Run locally: Develop and test your ETL code locally on your desktop using your existing development & debugging tools.

Process In-Memory: ETLBox comes with dataflow components that allow in-memory processing which is much faster than storing data on disk and processing later.

Manage Change: Track you changes with git (or other source controls), code review your etl logic, and use your existing CI/CD processes.

Data integration: While supporting different databases, flat files and web services, you can use ETLBox as a foundation for your custom made Data Integregation platform.

Made for big data: ETLBox relies on Microsoft's TPL.Dataflow library and was designed to work with big amounts of data.

Getting ETLBox

All ETLBox packages are available on nuget. You will always need the main ETLBox package. The connectors are in separate packages - depending on your needs, choose the right connector package from the list. E.g., if you want to connect to SqlServer, use ETLBox.SqlServer. If you also need to read or write from Csv files then add ETLBox.Csv. Having the connectors in separate packages reduces dependencies to 3rd party libraries. You can use ETLBox within any .NET or .NET core project that supports .NET Standard 2.0. (Basically all latest versions of .NET)

Data Flow and Control Flow

ETLBox is split into two main components: Data Flow and Control Flow Tasks. The Data Flow part offers the core ETL components. The tasks in the Control Flow allow you to manage your databases with a simple syntax. Both components come with customizable logging functionalities.

Data Flow overview

ETLBox comes with a set of Data Flow component to construct your own ETL pipeline . You can connect with different sources (e.g. a Csv file), add some transformations to manipulate that data on-the-fly (e.g. calculating a sum or combining two columns) and then store the changed data in a connected destination (e.g. a database table).

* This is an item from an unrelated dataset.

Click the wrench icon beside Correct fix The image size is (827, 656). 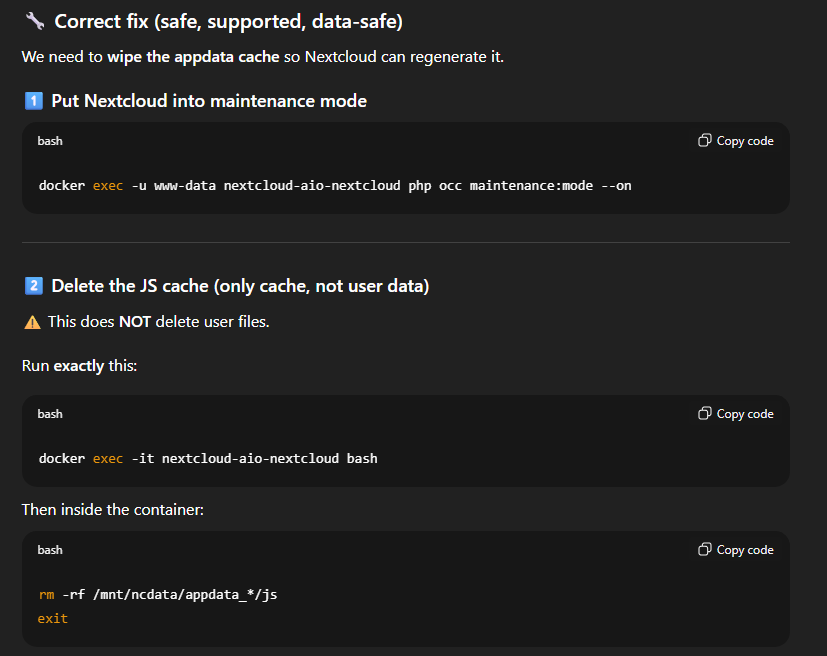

To create your own data flow , you basically follow three steps:

  • First you define your dataflow components (sources, optionally transformations and destinations)
  • link these components together
  • tell your source to start reading the data and wait for the destination to finish

Now the source will start reading and post its data into the components connected to its output. As soon as a connected component retrieves any data in its input, the component will start with processing the data and then send it further down the line to its connected components. The dataflow will finish when all data from the source(s) are read, processed by the transformations and received in the destination(s).

Transformations are not always needed - you can directly connect a source to a destination. Normally, each source has one output, each destination one input and each transformation at least one input and one or more outputs.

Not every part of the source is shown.